Sets Vs. Bags

General Comparison

By now you know that a set is collection that does not allow for duplicates and is unordered. Bags simply allow for duplicates and mostly everything else stays the same. This has a lot of implications for relational algebra when you think about it, since every relational algebra operation goes through extensive processing to make sure that each tuple is unique. Operations such as Unions can now result in relations with duplicate tuples. The largest impact is that on keys and now having to consider whether the same key for a set will work for a bag.

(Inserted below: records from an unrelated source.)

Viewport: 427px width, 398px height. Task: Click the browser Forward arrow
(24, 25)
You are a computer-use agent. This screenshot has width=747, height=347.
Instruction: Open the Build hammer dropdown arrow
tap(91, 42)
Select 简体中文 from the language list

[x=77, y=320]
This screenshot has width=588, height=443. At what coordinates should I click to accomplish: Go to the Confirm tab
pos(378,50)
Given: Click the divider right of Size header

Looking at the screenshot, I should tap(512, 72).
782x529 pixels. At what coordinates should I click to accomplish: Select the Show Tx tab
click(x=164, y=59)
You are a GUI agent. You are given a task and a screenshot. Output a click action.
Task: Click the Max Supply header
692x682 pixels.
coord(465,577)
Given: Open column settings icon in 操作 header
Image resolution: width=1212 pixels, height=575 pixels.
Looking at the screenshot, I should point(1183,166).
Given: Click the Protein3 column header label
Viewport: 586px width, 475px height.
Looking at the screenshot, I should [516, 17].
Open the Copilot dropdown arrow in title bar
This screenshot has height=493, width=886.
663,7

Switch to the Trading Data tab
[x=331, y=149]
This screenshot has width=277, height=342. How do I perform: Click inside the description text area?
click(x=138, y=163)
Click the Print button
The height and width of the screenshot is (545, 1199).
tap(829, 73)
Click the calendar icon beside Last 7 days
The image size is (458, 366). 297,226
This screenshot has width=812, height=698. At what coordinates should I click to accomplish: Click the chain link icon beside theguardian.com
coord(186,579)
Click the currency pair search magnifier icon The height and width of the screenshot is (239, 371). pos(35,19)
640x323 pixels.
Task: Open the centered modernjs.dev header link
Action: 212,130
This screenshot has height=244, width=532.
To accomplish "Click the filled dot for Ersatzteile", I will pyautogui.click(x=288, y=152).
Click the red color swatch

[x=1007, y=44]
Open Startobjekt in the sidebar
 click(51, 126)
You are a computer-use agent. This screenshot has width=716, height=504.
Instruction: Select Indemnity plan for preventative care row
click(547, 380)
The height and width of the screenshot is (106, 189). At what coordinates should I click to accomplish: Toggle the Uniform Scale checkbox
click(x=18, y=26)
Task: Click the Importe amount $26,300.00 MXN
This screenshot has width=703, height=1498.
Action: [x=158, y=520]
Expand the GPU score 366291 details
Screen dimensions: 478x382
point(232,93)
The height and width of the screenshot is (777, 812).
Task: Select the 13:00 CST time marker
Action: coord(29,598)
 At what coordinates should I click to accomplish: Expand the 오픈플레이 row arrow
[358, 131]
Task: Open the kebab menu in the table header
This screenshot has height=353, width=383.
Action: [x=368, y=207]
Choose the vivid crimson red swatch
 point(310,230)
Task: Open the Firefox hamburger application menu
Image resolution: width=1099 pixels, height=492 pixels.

Summary: Duplicates | Processing | Keys

Mathematical Definitions:

It is actually possible to provide mathematical definitions for relational database concepts using bags or multisets. A bag is similar to a set, but allows multiple occurrences of an element. The basic set operations of intersection, union, Cartesian product can be defined for bags. For a tuple x in relation R, let MR(x) denote the multiplicity of x in R. Then the following relationships will hold:

intersection
MR ∩ S (x) = min(MR(x),MS(x))
difference
MR−S (x) = max(0,MR(x)−MS(x))
union
MR ∪ S (x) = MR(x) + MS(x)
projection
πA(R) has the same number of tuples as R
selection
MσC(R) (x) = if C(x) then MR(x) else 0
join
In R ⋈ S, suppose that tuple x from R matches tuple y from S. Then R ⋈ S will contain MR(x)*MS(y) occurrences of the joined tuple (x,y)